I have been seeing in the cycling/running/fitness world the feeling of inadequacy some people feel when around someone who is motivated. It could be a feeling of intimidation or a fear of being seen as somehow ‘less.’ There are many opportunities to feel this way when doing group events or even on runs or biking with friends. I have let this fear pop up in myself, recognized it for what it is and then let it go.

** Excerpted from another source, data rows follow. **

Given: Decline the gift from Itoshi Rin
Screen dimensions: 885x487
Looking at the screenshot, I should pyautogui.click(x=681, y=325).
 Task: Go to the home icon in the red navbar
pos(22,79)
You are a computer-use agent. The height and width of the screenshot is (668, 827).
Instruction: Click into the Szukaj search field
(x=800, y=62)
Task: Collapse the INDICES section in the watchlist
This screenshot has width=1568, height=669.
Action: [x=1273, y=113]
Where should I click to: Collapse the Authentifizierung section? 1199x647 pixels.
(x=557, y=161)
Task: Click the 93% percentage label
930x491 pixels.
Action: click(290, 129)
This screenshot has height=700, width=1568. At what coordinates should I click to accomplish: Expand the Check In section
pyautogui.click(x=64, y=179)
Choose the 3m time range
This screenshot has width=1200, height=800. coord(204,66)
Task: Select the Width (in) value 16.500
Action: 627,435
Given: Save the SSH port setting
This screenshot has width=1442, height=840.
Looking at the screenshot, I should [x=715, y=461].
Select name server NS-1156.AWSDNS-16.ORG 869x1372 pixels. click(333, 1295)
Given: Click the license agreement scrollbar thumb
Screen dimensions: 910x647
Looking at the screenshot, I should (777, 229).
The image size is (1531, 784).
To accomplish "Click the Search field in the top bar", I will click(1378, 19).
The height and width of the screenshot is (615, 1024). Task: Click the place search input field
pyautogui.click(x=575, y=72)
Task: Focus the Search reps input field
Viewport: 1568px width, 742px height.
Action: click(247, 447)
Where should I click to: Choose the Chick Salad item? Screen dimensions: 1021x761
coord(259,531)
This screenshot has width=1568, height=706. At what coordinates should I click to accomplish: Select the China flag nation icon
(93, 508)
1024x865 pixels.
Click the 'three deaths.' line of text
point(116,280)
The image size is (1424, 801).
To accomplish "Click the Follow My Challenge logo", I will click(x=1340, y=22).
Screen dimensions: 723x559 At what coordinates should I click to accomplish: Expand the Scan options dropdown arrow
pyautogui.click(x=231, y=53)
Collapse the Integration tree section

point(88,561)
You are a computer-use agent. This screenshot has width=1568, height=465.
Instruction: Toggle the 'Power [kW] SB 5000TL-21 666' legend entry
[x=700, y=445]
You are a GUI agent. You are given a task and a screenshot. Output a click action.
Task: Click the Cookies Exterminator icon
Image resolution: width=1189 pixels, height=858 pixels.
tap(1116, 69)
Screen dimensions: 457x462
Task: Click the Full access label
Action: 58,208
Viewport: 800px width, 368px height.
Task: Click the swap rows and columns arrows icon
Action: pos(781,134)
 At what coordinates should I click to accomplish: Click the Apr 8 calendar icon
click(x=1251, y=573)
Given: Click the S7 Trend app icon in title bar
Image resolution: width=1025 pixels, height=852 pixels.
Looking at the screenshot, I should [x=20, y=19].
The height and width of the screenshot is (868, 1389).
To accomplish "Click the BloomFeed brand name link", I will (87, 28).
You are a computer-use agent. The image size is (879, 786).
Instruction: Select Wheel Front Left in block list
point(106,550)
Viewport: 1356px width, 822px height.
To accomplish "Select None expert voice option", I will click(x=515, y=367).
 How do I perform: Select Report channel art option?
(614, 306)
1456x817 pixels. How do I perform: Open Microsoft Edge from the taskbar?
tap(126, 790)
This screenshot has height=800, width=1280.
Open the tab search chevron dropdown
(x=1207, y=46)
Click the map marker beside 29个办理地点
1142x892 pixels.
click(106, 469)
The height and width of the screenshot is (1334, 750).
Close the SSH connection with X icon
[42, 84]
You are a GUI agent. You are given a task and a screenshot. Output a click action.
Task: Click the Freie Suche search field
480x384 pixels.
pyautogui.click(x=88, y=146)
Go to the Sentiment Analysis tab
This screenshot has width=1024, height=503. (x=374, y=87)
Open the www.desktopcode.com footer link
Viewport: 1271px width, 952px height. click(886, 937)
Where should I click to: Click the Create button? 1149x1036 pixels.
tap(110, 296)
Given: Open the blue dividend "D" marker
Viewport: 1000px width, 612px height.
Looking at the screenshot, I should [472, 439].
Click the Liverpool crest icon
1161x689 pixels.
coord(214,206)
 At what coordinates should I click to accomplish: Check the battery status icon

The truth is that every person is at a different point in their fitness for any given activity and in life. It’s natural, tempting and easy to start comparing ourselves with others. After all, we are all models for each other. But how we use that comparison is sometimes unnatural. It’s not good if we use it to self-deprecate ourselves. We can have wonderful results when we can compare ourselves with others to better ourselves or improve our methods, but when those comparisons are not serving that purpose it’s kind of counter-productive. I’ve seen people on bike rides that just give up when someone zips by them effortlessly. Or after years and years of training a person sees a newcomer exceed their best efforts and loses their ambition to keep working at it. I’ve even felt a sense of futility in the lead-up to the start of my bike-racing season. Monday I start the St. Paul Bike Racing Club Beginning Racing Program (BRP). I’ve ridden with so many incredibly strong riders now that could leave me in their dust. I remember thinking, “What’s the point? I could never hope to win a race if there are people like that racing. Especially when I’m going all out on a training ride and they make it look easy, pulling ahead and riding off into the horizon until I can’t see them anymore. It’s easy to feel like the huge effort is really pointless. It happened to me when I first rode with Kevin and Mike. Their pace was really fast and I had a lot of trouble keeping up. I felt like I was improving over the last year and that I was in pretty good shape coming into this season, but that ride with them made me feel totally inadequate for bike racing. But when we compare ourselves with others who are way above our physical or mental ability in this way, it’s easy to feel inadequate.
It doesn’t have to be that way though. We can use these comparisons to motivate ourselves to push harder, to keep training. There is a difference in attitude. First of all, I remind myself that I’m not doing this for them. When I compare my fitness now with my fitness level last year at this time, I realize that I’ve come a long way! To me it all depends on MY attitude, not someone else’s. I am motivated for my own reasons and I’m free to accept myself for who I am. Secondly, I have multiple levels of motivation for doing Bike Racing and Running and even Language Learning. It’s not to prove I can do it. It’s not to prove I’m stronger or better or smarter than someone else. I’m following my heart, and the interactions I have with others in these things will reveal even more purpose for me. One of which is to become a mentor with Bolder Options. Thirdly, I believe physical fitness is good for my mental, physical and spiritual well being. Have your own reasons for doing what you are doing. Use your comparisons to improve yourself.
That is one thing I wish for everyone. Be free and do things for your own reasons, don’t be intimidated by others to the point where you give up your dreams. Even if you have to work harder than others, your success will depend on your own attitudes and motivation, not someone else’s.